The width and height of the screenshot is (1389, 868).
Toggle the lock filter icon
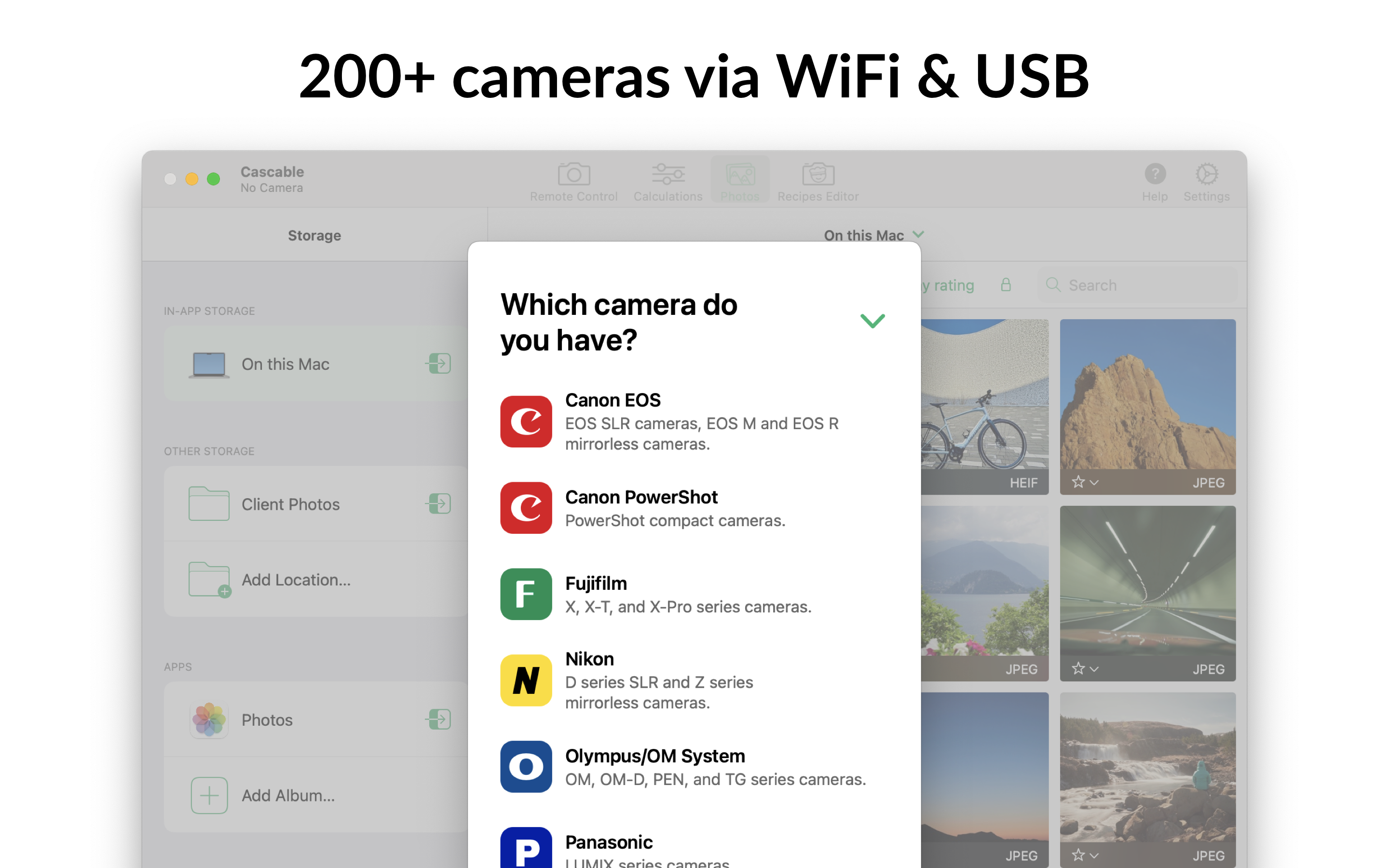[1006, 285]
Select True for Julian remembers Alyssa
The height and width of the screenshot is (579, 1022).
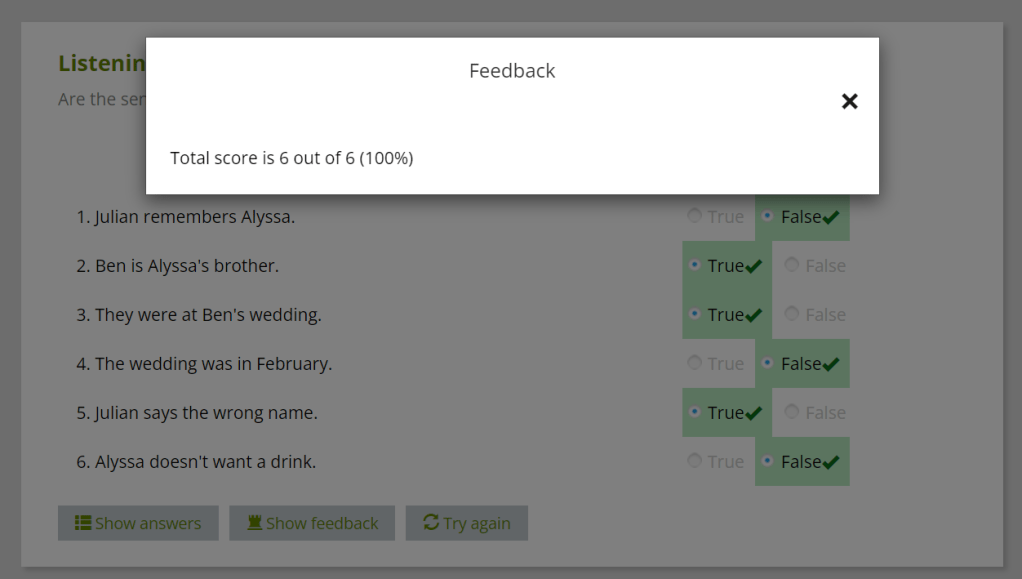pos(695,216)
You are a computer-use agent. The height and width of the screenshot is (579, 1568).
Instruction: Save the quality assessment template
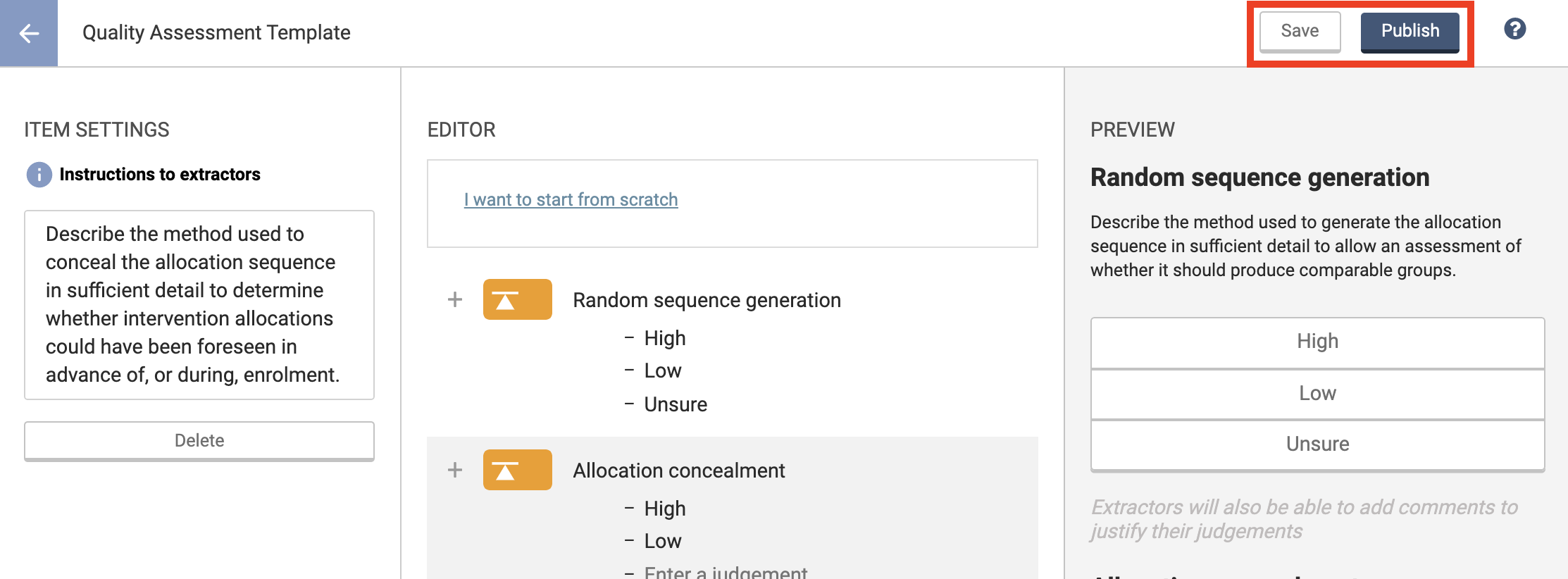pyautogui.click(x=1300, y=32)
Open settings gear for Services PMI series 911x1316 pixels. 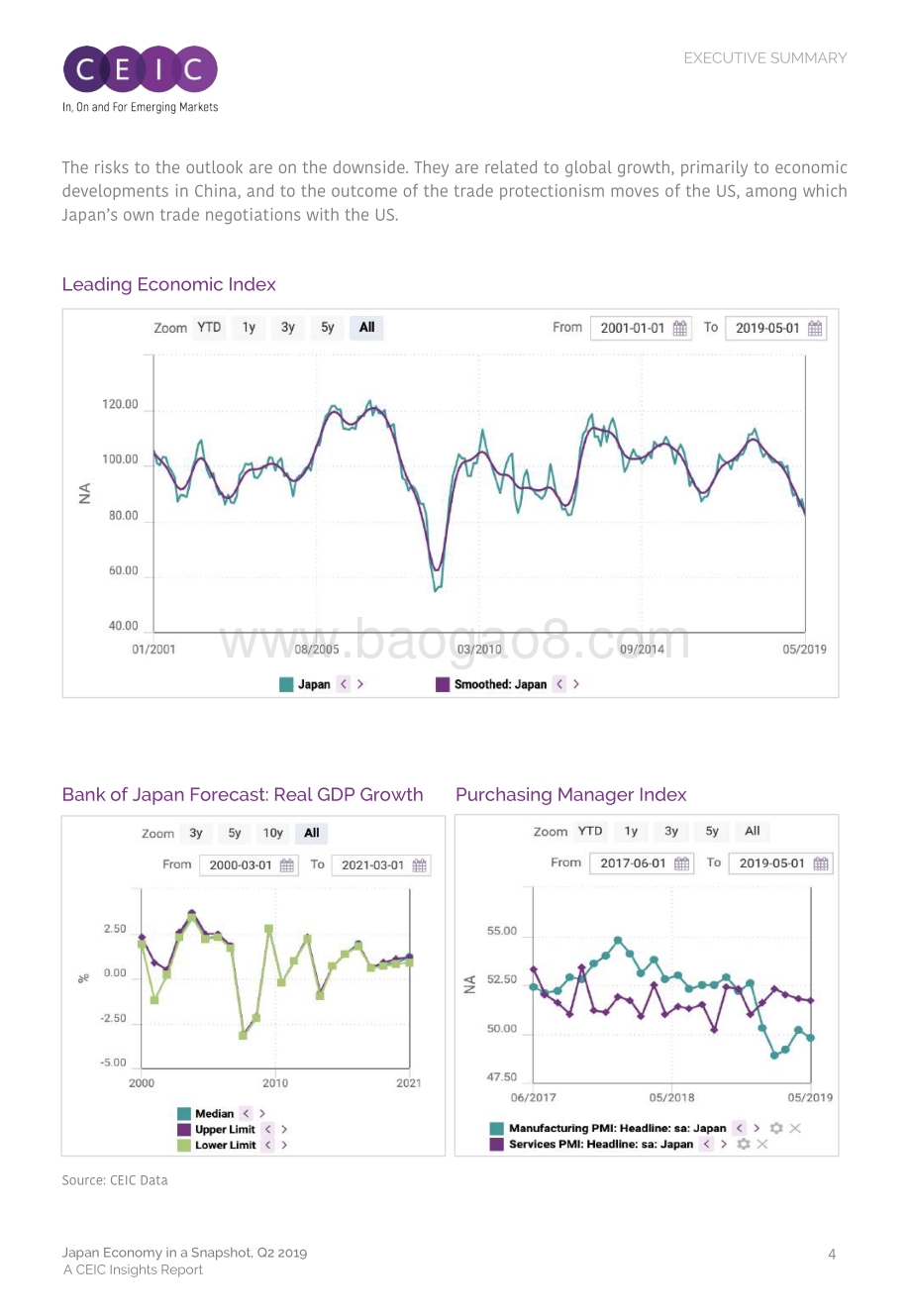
-=-=-
◆ What the exercise asks
Copy out every line of the records above word for word, leaving out the pictures.

◆ Solution for this exercise
The width and height of the screenshot is (1389, 868).
Toggle the lock filter icon
[1006, 285]
Select True for Julian remembers Alyssa
The height and width of the screenshot is (579, 1022).
pos(695,216)
You are a computer-use agent. The height and width of the screenshot is (579, 1568).
Instruction: Save the quality assessment template
pyautogui.click(x=1300, y=32)
Open settings gear for Services PMI series 911x1316 pixels. 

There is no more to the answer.